── Data for this task
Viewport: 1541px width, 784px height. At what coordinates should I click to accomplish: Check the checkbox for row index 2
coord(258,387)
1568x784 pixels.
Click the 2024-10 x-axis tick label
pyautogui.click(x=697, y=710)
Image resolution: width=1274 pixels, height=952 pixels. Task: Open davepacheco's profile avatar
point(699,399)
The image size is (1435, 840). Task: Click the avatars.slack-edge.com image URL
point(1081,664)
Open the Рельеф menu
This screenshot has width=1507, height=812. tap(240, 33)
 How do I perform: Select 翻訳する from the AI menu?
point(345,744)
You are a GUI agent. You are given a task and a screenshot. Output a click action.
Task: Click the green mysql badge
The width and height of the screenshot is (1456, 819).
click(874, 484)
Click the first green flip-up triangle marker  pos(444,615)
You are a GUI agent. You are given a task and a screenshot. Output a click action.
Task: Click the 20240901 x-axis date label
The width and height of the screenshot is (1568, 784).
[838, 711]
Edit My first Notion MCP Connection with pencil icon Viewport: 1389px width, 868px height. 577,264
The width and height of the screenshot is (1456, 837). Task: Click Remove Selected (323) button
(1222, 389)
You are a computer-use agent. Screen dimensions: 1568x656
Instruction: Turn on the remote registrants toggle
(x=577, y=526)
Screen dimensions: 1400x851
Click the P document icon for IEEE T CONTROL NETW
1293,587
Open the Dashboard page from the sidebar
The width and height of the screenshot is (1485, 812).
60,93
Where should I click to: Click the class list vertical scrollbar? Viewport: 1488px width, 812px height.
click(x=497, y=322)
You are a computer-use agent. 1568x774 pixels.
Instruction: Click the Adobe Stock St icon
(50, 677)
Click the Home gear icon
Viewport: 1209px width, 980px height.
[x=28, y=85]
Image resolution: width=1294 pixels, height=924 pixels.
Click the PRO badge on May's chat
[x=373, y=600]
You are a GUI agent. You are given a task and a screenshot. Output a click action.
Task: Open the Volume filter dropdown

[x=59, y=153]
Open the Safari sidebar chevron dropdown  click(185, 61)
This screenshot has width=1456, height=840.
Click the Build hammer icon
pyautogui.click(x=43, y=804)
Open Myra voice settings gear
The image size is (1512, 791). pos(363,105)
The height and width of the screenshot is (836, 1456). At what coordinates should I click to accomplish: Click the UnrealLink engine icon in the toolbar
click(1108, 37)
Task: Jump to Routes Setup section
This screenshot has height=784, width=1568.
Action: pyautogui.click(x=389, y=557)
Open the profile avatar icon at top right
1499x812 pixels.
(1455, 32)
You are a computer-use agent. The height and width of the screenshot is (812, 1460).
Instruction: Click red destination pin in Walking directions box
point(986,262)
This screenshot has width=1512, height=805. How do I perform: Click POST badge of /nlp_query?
────
**Exercise directions:** For the string "green", search the preceding data and copy every line that includes it.

**Answer to this task:**
Task: Click the green mysql badge
Click the first green flip-up triangle marker  pos(444,615)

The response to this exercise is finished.